From Christian Science to Transcendentalism
Having been immersed in Christian Science, Matteson went on to study Transcendentalism while at school. Reading Emerson’s essay, “Nature,” he recalls this section:
“We return to reason and faith. There I feel that nothing can befall me in life, — no disgrace, no calamity, (leaving me my eyes,) which nature cannot repair. Standing on the bare ground, — my head bathed by the blithe air, and uplifted into infinite spaces, — all mean egotism vanishes. I become a transparent eye-ball; I am nothing; I see all; the currents of the Universal Being circulate through me; I am part or particle of God.”
The one to write about Bronson Alcott
He immediately made the connection, understanding intuitively what Emerson was saying. And I, watching him so enthused at being able to share these things with the audience, grasped why he not only understood Bronson Alcott in a unique way, he was meant to write about Bronson.
Matteson in fact, said that he knew that the wondrous transformation that had happened in his life from the study of Transcendentalism, to the writing of Eden’s Outcasts, to the winning of the Pulitzer Prize and beyond, was not a series of random incidents. It was something that came from following his heart and the Spirit within him.
As I listened, I knew Matteson was telling and affirming my own story. I too have been transformed by my study of the Alcotts.
This blog began as a means of finding other people as interested as I was in Louisa May Alcott. I never intended to be a writer.
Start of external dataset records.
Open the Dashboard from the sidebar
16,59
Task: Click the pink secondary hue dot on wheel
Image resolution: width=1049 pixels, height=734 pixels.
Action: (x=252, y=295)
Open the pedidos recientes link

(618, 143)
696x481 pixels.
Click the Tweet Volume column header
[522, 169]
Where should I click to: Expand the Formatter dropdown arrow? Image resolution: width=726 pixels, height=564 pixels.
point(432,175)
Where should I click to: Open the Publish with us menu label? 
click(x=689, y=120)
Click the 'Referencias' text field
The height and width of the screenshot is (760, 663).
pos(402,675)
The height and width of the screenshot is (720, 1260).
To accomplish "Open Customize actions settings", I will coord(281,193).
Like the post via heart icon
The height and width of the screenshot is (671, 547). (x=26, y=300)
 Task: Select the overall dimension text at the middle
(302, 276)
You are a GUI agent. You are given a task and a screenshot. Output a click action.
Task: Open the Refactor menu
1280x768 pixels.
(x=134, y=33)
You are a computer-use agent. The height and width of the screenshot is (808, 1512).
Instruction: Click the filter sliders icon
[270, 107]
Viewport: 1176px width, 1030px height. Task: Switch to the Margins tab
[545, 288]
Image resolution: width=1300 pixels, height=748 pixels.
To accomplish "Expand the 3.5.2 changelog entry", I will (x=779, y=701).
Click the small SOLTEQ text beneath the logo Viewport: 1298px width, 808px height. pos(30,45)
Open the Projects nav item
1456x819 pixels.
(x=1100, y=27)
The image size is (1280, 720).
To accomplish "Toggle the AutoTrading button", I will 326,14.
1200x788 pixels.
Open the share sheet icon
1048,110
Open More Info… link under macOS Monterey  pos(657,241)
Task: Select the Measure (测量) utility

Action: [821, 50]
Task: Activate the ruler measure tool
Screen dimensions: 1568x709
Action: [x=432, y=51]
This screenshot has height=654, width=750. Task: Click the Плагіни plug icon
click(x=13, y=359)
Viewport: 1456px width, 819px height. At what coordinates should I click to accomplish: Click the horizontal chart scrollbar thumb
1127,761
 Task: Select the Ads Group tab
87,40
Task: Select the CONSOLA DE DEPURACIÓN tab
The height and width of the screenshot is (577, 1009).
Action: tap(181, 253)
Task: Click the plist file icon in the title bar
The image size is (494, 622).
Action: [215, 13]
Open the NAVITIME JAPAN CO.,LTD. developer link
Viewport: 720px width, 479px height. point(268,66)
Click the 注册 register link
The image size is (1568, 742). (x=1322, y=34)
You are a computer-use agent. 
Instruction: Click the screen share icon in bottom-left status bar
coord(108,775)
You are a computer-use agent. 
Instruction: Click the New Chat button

Since this blog debuted in August of 2010, I have evolved to where I now state unequivocally that I am a writer and I mean to write a book. The problem was how. I could not get my head around the process. I was missing a key element.
The missing piece
The writing of a piece for my monthly column in the local Catholic newspaper about Pope Francis, plus my recent post here about finding solace in Louisa pointed out what was missing. And Matteson affirmed it. It was the heart.
Following the heart
The writing I’ve done that has garnered the most attention has been those pieces I write from the heart. I could not figure out though how to write about the Alcotts and also write from an intensely personal point of view.
Silly, right? It’s obvious how much I love the Alcotts!
Matteson’s own journey
Matteson described how writing Eden’s Outcasts was an intensely personal experience and I can see why, now knowing his background. He was very involved in fathering his daughter just as Bronson fathered his daughters. He could relate to Bronson, the father.
He also understood the spiritual underpinning of Bronson; he could relate to Bronson, the mystic. Eden’s Outcasts is not only biographical; it’s autobiographical.
A new journey
illustration by Flora Smith from The Story of Louisa May Alcott by Joan Howard
And I knew at that moment just how to approach my book which will feature Lizzie and Louisa front and center. My book will be biographical and autobiographical. There are many ways that I relate to both Alcott sisters.
I ran into Jan Turnquist, executive director of Orchard House both at the beginning and end of the evening at New North Church. We mentioned how wonderful the lecture was and I expressed my excitement at Matteson’s response to my question. She replied that I had given him a gift. And I knew I had.
My question may have been worth a million but the answer – priceless.